> [Source text]:
┌────────

They enter the gate house, the entrance leading to a tunnel which empties out into a field (though facing in a different direction than that of their house because they no longer see it after they leave the tunnel).  At the other end of the field appears to be what the father identifies as "one of those amusement parks that they were building all over the place in the '90s but were never completed."  So it appears to be a "ghost" amusement park ;-).

Dad still wants to investigate.  So they trudge to the "amusement parky" buildings and then to their surprise ... mom and dad smell food.  Chihiro by now really wants to go home but ma and dad, look for the place where the food's being made and find a stand with all kinds of freshly made food but no one around.  So ma and dad decide to help themselves... 

Chihiro bored, decides to walk-off a bit while ma and dad take food that doesn't really belong to them.  When she returns, apparently she walked around for some time, it's already starting to get dark and she finds that her parents, still at the stand with the food had turned into pigs!  (Apparently, they spent a bit too much time "stuffing themselves at the troth..." ;-).

What to do now?  It's getting dark, they're kinda far from where they've left their car, and besides ma' and dad have "turned into swine" ;-).  Now with it getting dark, the amusement park is starting to lively with all kinds of not particularly nice looking "spirits" arriving/materializing from all over.  Needless to say Chihiro's getting scared....

One of those Spirits, that of a boy, maybe a year or two older then Chihiro comes over to talk to her.  He identifies himself as Haku (voiced in the English version by ) and tells her that she's going to have to hide from the Spirits as they generally don't like human beings and that she's going to have to go down to the amusement park's boiler room and beg for a job because unless she quickly gets a job, it will not go well with her and the Spirits who tend to "consume" those who don't work for them.  Her parents are already converted into pigs and will be eventually eaten.  A similar fate will await her ... unless she gets a job.

So Chihiro then sneaks her way down various steps and corridors until she gets down to the boiler room where she meets a spiderlike boiler operator (with 8 arms all busy pulling levers and such) named Kamajii (voiced in the English version by David Ogden Stiers).  He introduces her to another servant spirit named Lin (voiced in the English version Susan Egan) and instructs her to go see a Woman spirit "on top" named Yubaba (voiced in the English version by Susanne Plechette) who runs the whole amusement park operation.

└────────

> [Problem 1]: Reproduce the passage of the plot summary starting at "They enter the" and ending at "to help themselves...".
> [Problem 2]:
Answer these questions from the plot summary.
(a) What does the father identify the buildings at the far end of the field as?
(b) What have Chihiro's parents turned into when she returns to the food stand?
(c) How many arms does the boiler operator Kamajii have?

> [Given data]:
┌────────

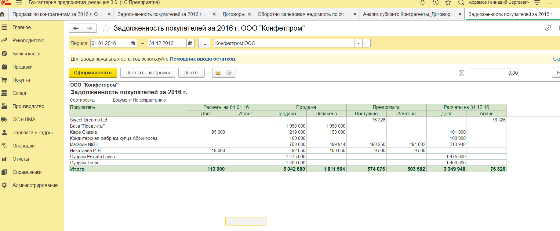Open calendar picker for start date 01.01.2016
560x231 pixels.
pos(133,43)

└────────

> [Solution 1]:
They enter the gate house, the entrance leading to a tunnel which empties out into a field (though facing in a different direction than that of their house because they no longer see it after they leave the tunnel).  At the other end of the field appears to be what the father identifies as "one of those amusement parks that they were building all over the place in the '90s but were never completed."  So it appears to be a "ghost" amusement park ;-).

Dad still wants to investigate.  So they trudge to the "amusement parky" buildings and then to their surprise ... mom and dad smell food.  Chihiro by now really wants to go home but ma and dad, look for the place where the food's being made and find a stand with all kinds of freshly made food but no one around.  So ma and dad decide to help themselves...

> [Solution 2]:
(a) One of the amusement parks that were being built all over the place in the '90s but were never completed.
(b) Pigs.
(c) Eight.